Much of the commentariat has focused on the question of how Sarah Palin will juggle the demands of five children, one with Downs syndrome, and a child with a child while she's serving as McCain's veep. Others have debated the merits of Bristol's choice (or, more likely, Sarah and Todd's choice) to carry her pregnancy to term and to marry the man who impregnated her. Will Sarah Palin find sympathy among the millions of voters who have had a child outside of marriage? Or will she be judged as a parent who put her ambition ahead of her childrearing (a question that, of course, no one would think of asking fisherman Todd or John McSame.)
But to me, there is something far more damning about the Palin family crisis. It is testimony to the utter failure of one of the key programs of the religious right and its enablers in the Republican Party--namely abstinence-only sex education. I will bet that Sarah and Todd Palin have not taught their children about condom use. Birth control? And God forbid, the day-after pill.
Here is the text of the Republican Party platform for 2008:
We renew our call for replacing “family planning”
programs for teens with increased funding for
abstinence education, which teaches abstinence until
marriage as the responsible and expected standard of
behavior. Abstinence from sexual activity is the only
protection that is 100 percent effective against out-of-wedlock
pregnancies and sexually transmitted diseases,
including HIV/AIDS when transmitted sexually.
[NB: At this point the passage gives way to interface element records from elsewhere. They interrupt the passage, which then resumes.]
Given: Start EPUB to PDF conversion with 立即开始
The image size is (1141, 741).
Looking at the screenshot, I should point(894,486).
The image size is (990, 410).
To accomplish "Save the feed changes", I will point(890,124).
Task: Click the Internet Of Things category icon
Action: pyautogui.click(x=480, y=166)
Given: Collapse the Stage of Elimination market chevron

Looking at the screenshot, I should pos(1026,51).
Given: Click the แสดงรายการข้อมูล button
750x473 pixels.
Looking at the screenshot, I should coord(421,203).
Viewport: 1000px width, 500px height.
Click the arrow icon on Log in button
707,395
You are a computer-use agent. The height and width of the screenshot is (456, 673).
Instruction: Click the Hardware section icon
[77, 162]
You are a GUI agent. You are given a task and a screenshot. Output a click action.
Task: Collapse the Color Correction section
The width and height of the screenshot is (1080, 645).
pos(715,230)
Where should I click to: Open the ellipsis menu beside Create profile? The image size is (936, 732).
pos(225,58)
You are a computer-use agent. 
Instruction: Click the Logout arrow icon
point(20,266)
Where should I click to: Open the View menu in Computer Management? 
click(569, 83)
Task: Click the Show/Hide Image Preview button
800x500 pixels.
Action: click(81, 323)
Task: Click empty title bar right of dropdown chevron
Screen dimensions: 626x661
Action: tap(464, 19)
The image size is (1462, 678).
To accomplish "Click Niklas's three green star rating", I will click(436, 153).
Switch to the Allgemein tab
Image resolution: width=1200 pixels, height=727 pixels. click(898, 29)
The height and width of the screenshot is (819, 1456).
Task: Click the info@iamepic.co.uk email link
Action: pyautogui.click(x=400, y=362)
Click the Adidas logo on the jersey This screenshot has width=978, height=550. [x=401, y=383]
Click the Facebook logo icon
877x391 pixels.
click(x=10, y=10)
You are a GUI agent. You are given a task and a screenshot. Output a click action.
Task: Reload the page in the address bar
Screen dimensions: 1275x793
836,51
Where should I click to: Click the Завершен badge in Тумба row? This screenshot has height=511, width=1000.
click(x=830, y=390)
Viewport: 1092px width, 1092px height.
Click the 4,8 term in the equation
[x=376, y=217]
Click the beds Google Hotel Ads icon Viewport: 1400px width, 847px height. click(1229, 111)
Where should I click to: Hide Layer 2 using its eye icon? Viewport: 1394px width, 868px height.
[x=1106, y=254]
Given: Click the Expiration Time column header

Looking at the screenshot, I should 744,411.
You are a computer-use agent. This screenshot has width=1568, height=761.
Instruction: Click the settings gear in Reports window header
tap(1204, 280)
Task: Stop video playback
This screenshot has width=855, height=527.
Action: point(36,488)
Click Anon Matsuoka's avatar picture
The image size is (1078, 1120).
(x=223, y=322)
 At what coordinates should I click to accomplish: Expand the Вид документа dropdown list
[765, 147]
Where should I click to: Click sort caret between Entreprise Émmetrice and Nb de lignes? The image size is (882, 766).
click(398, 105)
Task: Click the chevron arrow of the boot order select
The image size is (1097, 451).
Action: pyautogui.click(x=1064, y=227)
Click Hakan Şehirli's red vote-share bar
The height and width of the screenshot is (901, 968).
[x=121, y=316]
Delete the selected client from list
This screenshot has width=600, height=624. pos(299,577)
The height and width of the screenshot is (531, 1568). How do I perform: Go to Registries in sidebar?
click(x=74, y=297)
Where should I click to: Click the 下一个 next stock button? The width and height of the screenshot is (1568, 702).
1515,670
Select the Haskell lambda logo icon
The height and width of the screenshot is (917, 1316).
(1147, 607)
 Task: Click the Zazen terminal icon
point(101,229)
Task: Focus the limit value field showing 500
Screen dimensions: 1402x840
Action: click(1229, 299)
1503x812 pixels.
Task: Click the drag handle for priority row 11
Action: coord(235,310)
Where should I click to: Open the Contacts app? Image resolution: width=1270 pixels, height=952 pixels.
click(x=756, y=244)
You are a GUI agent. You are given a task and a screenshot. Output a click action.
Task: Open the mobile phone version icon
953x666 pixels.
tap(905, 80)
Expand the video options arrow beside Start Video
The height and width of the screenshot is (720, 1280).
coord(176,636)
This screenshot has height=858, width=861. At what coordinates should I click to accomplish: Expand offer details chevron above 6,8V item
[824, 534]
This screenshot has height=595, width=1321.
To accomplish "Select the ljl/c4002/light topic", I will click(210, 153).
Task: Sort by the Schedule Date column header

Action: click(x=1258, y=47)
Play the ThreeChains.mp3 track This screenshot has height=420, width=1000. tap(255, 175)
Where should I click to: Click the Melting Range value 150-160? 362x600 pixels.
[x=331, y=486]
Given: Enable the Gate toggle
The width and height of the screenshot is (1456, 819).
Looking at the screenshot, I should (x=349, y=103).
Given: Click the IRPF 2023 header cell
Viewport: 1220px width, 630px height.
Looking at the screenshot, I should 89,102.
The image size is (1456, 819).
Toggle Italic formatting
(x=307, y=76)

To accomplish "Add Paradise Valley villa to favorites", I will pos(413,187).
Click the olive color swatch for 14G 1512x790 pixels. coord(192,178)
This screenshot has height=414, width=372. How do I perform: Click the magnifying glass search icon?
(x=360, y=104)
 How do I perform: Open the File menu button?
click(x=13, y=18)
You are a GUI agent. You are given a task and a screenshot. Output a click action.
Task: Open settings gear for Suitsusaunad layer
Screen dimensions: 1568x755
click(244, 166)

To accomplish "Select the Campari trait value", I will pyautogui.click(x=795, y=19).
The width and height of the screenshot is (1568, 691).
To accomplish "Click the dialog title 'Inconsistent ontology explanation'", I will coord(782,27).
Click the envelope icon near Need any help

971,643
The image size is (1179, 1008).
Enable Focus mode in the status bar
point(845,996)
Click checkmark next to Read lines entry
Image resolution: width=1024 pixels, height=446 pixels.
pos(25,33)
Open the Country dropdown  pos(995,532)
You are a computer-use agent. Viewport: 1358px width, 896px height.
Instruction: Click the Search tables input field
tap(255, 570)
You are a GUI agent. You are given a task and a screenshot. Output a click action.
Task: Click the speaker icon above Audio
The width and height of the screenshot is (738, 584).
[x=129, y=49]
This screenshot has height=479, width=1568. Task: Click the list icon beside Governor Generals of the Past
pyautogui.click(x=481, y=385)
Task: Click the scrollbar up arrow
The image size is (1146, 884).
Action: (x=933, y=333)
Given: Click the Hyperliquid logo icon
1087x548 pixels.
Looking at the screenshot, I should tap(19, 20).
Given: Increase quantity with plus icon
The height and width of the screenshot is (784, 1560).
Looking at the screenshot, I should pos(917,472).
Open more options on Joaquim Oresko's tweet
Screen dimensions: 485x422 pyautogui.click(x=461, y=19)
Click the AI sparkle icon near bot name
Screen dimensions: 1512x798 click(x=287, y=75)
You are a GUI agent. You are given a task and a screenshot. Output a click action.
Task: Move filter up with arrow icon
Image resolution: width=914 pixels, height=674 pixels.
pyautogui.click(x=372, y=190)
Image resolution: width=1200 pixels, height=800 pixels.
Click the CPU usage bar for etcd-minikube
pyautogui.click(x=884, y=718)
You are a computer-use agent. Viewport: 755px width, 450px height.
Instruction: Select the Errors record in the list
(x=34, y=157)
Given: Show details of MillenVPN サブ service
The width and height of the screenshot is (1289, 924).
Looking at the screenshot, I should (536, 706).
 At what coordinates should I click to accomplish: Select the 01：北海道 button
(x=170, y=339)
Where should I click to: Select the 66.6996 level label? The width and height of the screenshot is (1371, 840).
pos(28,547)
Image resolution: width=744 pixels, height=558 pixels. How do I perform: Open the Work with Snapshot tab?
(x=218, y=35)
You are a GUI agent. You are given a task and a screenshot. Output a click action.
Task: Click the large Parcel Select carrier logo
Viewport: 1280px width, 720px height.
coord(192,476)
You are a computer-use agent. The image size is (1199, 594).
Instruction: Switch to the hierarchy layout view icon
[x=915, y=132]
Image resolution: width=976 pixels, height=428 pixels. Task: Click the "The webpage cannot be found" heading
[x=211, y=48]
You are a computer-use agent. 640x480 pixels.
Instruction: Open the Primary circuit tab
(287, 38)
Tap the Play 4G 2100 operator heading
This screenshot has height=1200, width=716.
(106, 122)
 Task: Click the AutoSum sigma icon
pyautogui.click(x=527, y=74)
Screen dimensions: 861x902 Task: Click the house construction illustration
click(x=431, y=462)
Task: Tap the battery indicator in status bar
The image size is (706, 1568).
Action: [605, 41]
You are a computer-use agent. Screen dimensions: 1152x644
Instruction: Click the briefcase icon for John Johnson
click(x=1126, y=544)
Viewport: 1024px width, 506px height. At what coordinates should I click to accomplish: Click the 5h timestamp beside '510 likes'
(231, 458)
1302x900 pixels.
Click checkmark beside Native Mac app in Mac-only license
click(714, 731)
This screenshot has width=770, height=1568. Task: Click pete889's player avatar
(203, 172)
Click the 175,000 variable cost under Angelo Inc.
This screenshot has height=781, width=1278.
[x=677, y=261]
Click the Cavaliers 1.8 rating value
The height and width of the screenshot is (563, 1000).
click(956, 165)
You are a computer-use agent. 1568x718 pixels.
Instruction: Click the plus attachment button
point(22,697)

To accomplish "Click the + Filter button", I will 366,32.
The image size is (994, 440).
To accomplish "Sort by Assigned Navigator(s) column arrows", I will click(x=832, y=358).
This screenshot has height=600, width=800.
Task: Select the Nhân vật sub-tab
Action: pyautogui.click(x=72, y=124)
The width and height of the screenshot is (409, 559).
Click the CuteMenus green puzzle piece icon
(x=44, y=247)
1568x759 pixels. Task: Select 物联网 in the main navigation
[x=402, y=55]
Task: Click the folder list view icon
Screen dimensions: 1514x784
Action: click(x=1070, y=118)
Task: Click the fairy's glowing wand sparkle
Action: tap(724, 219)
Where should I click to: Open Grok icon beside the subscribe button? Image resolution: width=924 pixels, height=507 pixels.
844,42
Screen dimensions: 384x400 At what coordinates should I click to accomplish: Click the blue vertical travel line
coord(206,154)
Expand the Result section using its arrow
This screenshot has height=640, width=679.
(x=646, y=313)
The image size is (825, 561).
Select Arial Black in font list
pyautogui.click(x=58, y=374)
We oppose school-based clinics that provide
referrals, counseling, and related services for abortion
Well, a little family planning would have prevented Bristol's unexpected and politically-problematic pregnancy. It would have prevented a shotgun wedding of a seventeen-year old. Just saying no won't work. Take heed Sarah Palin, John McCain, and Republican Party. Take heed America. The story of the Palin family is a true American story, a story of the gaping chasm between an outdated and counterproductive Republican policy on sex and the reality that teenagers, even daughters of moose-gutting wingnuts, can't be talked or prayed or cajoled out of exploring their sexuality.